Евланьюшка, разобидевшись, ушла на кухню. За что-то надрала кошку. Что-то разбила. Потом с шумом плюхнулась на стул и заголосила:
— За что же меня, горемычную, карает боженька-а-а? Ведь не видела я света белова-а-а…
У отца кончился приступ. Но к сердцу подступала новая боль: он морщил лоб и поскрипывал зубами. С трудом проговорил:
— Дай-ка мне пивнуть, Семен. Огнем горит душа.
Сенька вмиг исполнил просьбу, но отец пить не стал.
— Газетки не пришли? — спросил он. — Почитай мне, сынок. Есть там что про шахтеров?

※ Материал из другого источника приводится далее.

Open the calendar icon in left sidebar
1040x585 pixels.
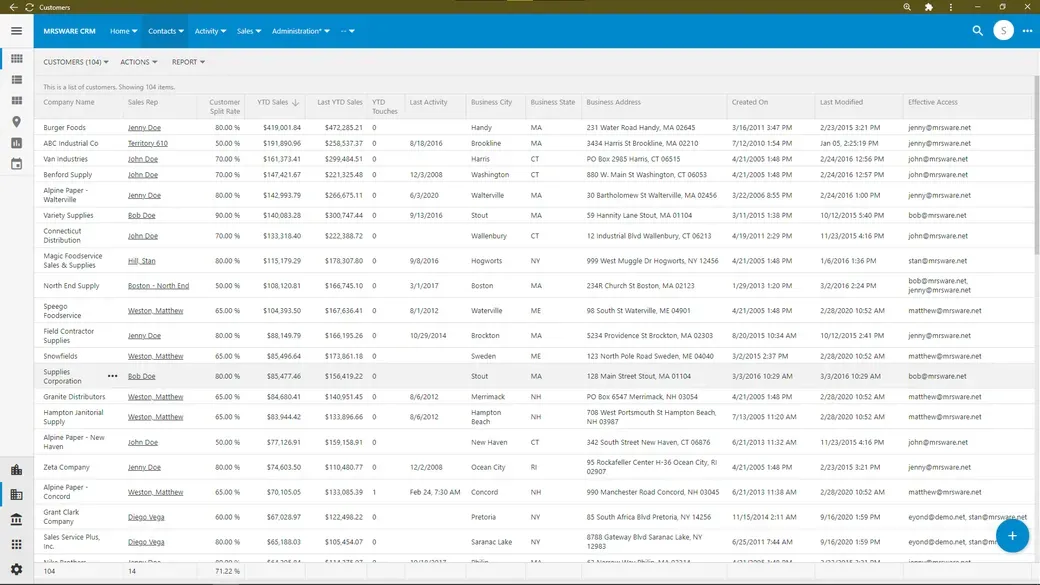[x=16, y=164]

Сенька оглядел местную газету, отыскал заметку: «Очистная бригада Андрея Воздвиженского встала на вахту в честь Седьмого ноября. Горняки за двадцать дней — две декады — выдали на-гора сверх плана восемьсот тонн угля». Совсем не интересно. И Сенька сказал:
— Пап, а хочешь, я тебе про Мересьева читану? У него ведь тоже ноги не было. Иль двух. Я уж позабыл… Хочешь? А он еще на самолете летал.
Отец улыбнулся:
— Про Мересьева слыхал. Спасибо. А вот Андрюшка — из моих. Направился, значит? Это хорошо. Андрюша — он вроде тебя: добра не видел. И волком глядел на свет… А теперь — вахта! Э-э, много я горя с ним хлебнул. Так… Бригадир, говоришь? Восемьсот тонн сверх плана?.. Приятно. Пойдет теперь Андрюшка…
Закрыл глаза отец, а губы все улыбаются: и впрямь, наверно, для него приятная весть. Полежал, полежал и, как слепой, давай ощупывать Сеньку. Плечи, лицо… Вот, нашарив руку, сжал ее:
— А ты, Семен… Как будешь ты?
Сенька смотрел на отца, и словно туман закрыл его: опять в глазах скапливались слезы.

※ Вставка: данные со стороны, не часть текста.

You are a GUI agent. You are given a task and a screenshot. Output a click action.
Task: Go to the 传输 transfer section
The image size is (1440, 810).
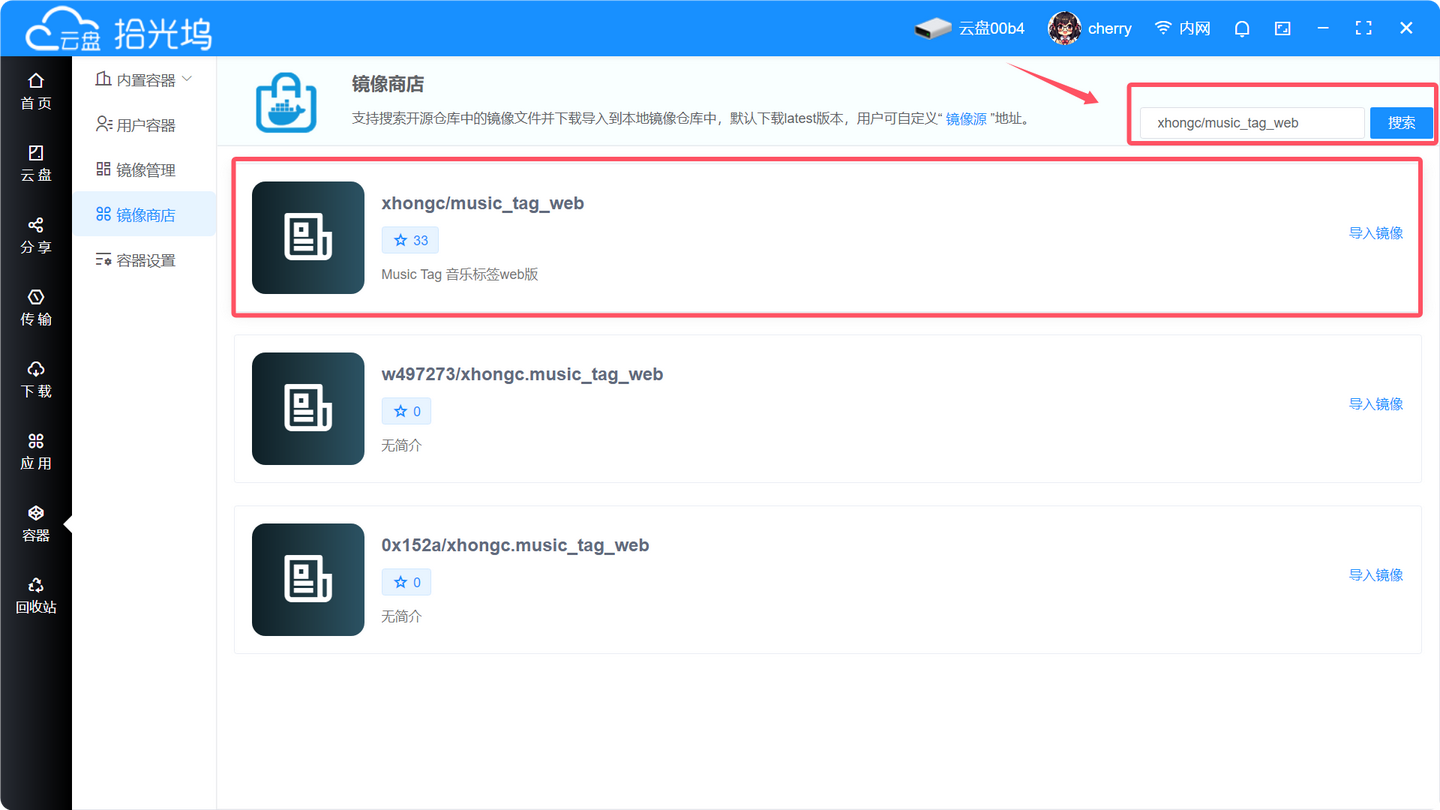(36, 306)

— Не успел я поднять тебя, парень… Но в случае чего — ступай в ФЗО. Худо-бедно, а все покормят. Потом, как выйдешь, наш брат рабочий в беде не оставит. И вот еще что… В Святогорске живет Пыжов Григорий, брательник мой двоюродный. Виноват я перед ним… Ну да если туго придется, езжай к нему. Поможет. Запомни: Григорий Пыжов.

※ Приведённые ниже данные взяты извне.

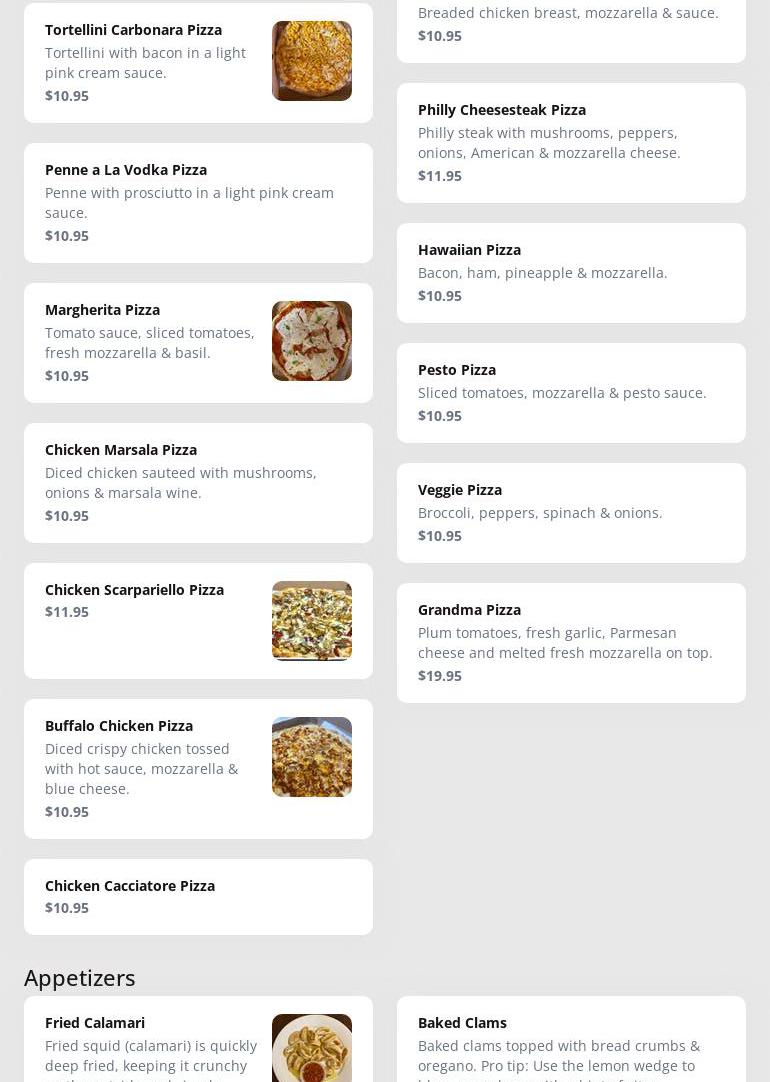The width and height of the screenshot is (770, 1082).
Task: Click the Chicken Scarpariello Pizza photo
Action: coord(311,621)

Каждый день утром приезжала докторша. Осматривала отца. Начинала разговор одинаково скучно: «Как больной чувствует себя?» Отрезала, дура, ногу и еще чего-то спрашивает…
Сенька глаз не спускал с нее: дома-то он не даст мучить отца! Пусть только попробует.
Мать зазывала докторшу в спаленку и там, чтобы никто не слышал, шепталась: шу-шу-шу! Но Сенька все равно кое-что слышал.
— Ба-ах, милая! Долго ль мне переживать, мучиться? — выспрашивала она, да с таким страданием, словно у ней ногу-то отрезали. И шею замуровали в гипс у ней. И руку тоже. — Душенька моя плачет. Вот сегодня под себя намарал… Ох, лишеньки!